Language Model API

The Language Model API enables you to use the Language Model and integrate AI-powered features and natural language processing in your Visual Studio Code extension.

You can use the Language Model API in different types of extensions. A typical use for this API is in chat extensions, where you use a language model to interpret the user's request and help provide an answer. However, the use of the Language Model API is not limited to this scenario. You might use a language model in a language or debugger extension, or as part of a command or task in a custom extension. For example, the Rust extension might use the Language Model to offer default names to improve its rename experience.

The process for using the Language Model API consists of the following steps:

  1. Build the language model prompt
  2. Send the language model request
  3. Interpret the response

The following sections provide more details on how to implement these steps in your extension.

Note: The Language Model API is finalized in VS Code Insiders and will be finalized in VS Code Stable release in July 2024. We suggest that you use the engines property in your package.json to specify that your extension requires VS Code versions greater than or equal to 1.90.0. VS Code Stable will gracefully handle extensions that use the Language Model API before it is finalized.

Build the language model prompt

To interact with a language model, extensions should first craft their prompt, and then send a request to the language model. You can use prompts to provide instructions to the language model on the broad task that you're using the model for. Prompts can also define the context in which user messages are interpreted.

The Language Model API supports two types of messages when building the language model prompt:

  • User - used for providing instructions and the user's request
  • Assistant - used for adding the history of previous language model responses as context to the prompt

Note: Currently, the Language Model API doesn't support the use of system messages.
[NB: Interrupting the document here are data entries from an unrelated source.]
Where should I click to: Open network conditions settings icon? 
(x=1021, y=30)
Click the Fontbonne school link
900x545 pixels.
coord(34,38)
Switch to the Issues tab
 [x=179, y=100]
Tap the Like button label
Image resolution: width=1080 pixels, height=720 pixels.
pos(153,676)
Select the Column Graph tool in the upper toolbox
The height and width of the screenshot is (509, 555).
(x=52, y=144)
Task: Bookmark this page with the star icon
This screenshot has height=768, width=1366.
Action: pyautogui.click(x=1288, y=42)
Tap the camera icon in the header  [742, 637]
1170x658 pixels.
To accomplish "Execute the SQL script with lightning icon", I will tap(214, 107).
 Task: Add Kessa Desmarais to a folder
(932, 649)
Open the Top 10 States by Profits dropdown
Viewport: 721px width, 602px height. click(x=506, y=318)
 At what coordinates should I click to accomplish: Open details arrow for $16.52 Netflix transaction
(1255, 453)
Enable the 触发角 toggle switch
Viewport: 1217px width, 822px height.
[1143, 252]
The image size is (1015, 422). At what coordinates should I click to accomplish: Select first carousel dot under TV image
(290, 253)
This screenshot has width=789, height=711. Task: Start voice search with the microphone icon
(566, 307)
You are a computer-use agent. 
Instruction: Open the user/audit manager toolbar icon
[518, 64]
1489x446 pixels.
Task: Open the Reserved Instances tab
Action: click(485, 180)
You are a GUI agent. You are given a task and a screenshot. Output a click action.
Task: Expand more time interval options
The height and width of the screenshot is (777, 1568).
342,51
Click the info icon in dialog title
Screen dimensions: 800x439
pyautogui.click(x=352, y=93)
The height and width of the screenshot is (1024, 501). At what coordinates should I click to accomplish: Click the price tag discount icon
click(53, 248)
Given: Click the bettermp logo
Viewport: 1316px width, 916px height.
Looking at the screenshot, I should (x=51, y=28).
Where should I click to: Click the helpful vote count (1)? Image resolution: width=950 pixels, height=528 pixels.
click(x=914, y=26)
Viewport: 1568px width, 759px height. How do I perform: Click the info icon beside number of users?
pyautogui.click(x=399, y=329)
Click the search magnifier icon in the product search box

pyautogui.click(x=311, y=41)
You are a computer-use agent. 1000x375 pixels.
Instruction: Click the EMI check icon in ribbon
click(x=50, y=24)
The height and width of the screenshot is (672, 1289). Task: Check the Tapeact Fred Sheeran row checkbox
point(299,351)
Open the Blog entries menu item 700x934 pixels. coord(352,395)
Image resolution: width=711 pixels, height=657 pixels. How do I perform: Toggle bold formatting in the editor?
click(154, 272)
You can use two approaches for building the language model prompt:

  • LanguageModelChatMessage - create the prompt by providing one or more messages as strings. You might use this approach if you're just getting started with the Language Model API.
  • @vscode/prompt-tsx - declare the prompt by using the TSX syntax.

You can use the prompt-tsx library if you want more control over how the language model prompt is composed. For example, the library can help with dynamically adapting the length of the prompt to each language model's context window size. Learn more about @vscode/prompt-tsx or explore the chat extension sample to get started.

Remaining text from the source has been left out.